Scripsit Jeff:
>> Too few fields for surname input do not allow Mrs.
>> Hämäläinen-Virrankoski to enter her name visibly.
>
> Oddly, my default text field is 30, which is more than that.
Your 30 is a reasonable value. I wrote "too few".
> And I usually make textareas 55 x 4 sometimes with an auto lengthen.
Auto lengthen?
Anyway, 4 is far from sufficient for any normal textarea. How would you
like to use a word processor with a document canvas of that size? It's
frustrating to see less than a paragraph of what you have written so
far. Such a size is a message about the value assigned to user input by
the form designer and about the amount of text expected. That is, it
says: don't bother sending us anything that matters much.
> The trouble is that you usually want textareas to take up the max
> width
Do I? I don't think that a screen-wide textarea is convenient, and it
surely looks odd on most screens. A width of 55 characters or so (maybe
somewhat more) is generally suitable. The problem with it is that it
forces horizontal scrolling in a narrows window. But I don't think it's
a very serious problem.
> and generally you have to downsize them to due to width
> requirements on some browser.
Pardon?
> That's why I thought style="width: 100%" would be nice.

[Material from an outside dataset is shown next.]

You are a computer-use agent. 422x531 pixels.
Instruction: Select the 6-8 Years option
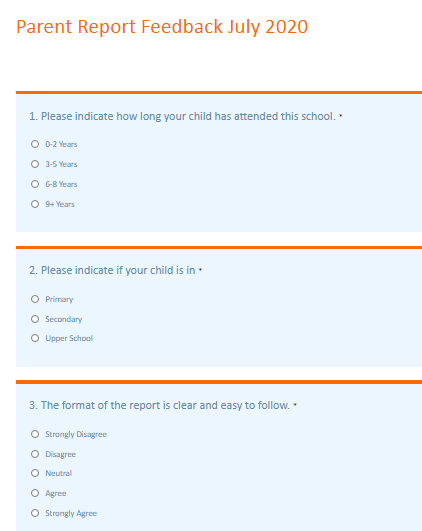pyautogui.click(x=35, y=184)
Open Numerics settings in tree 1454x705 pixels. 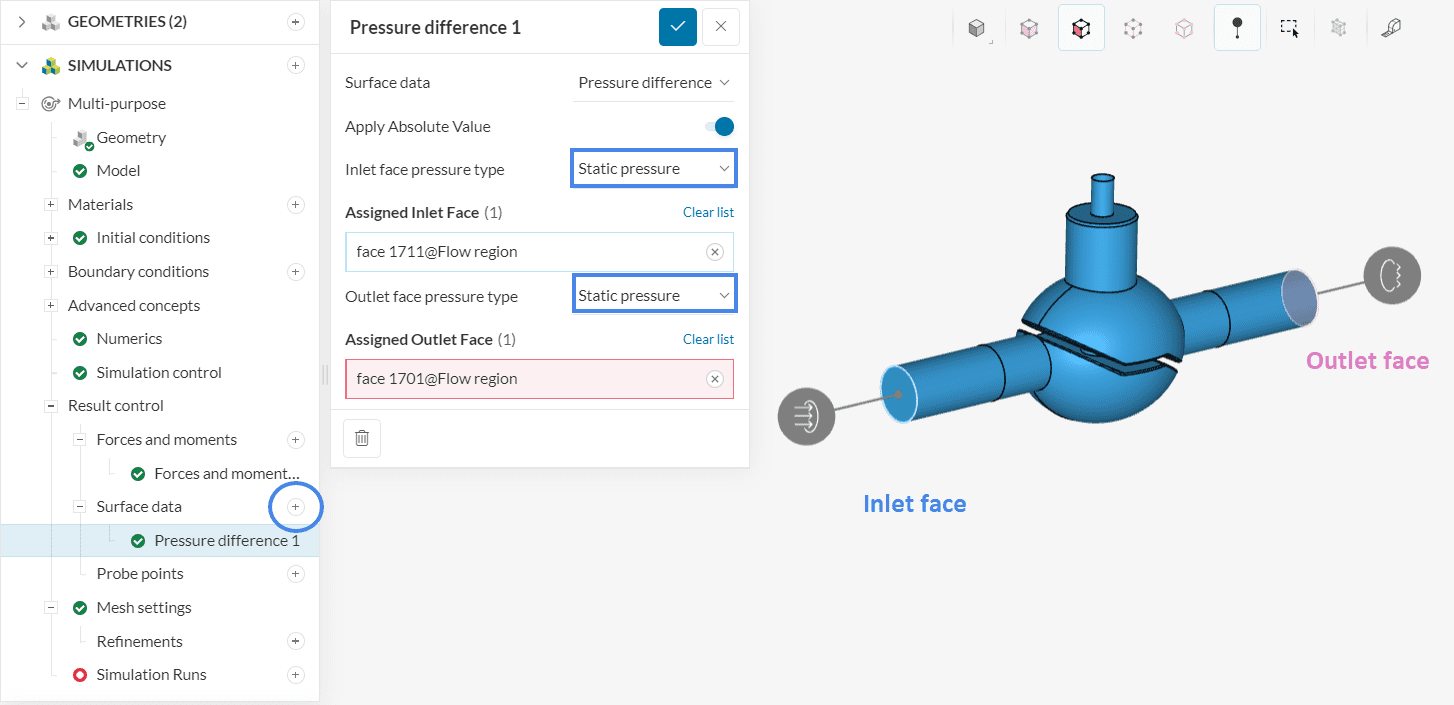(x=129, y=339)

Not really as nice as one might expect.
Even if you set font-size: 100% and something like font-family: Cambria,
Georgia, serif (making typing reasonably convenient), a textarea with
size="55" fits into half of the width of a fairly normal screen. This
should be acceptable, and anything wider probably doesn't significantly
improve the ease of writing.
It would be more relevant to make the _height_ as large as possible (on
CSS-enabled browsers), but there's no simple way to do that.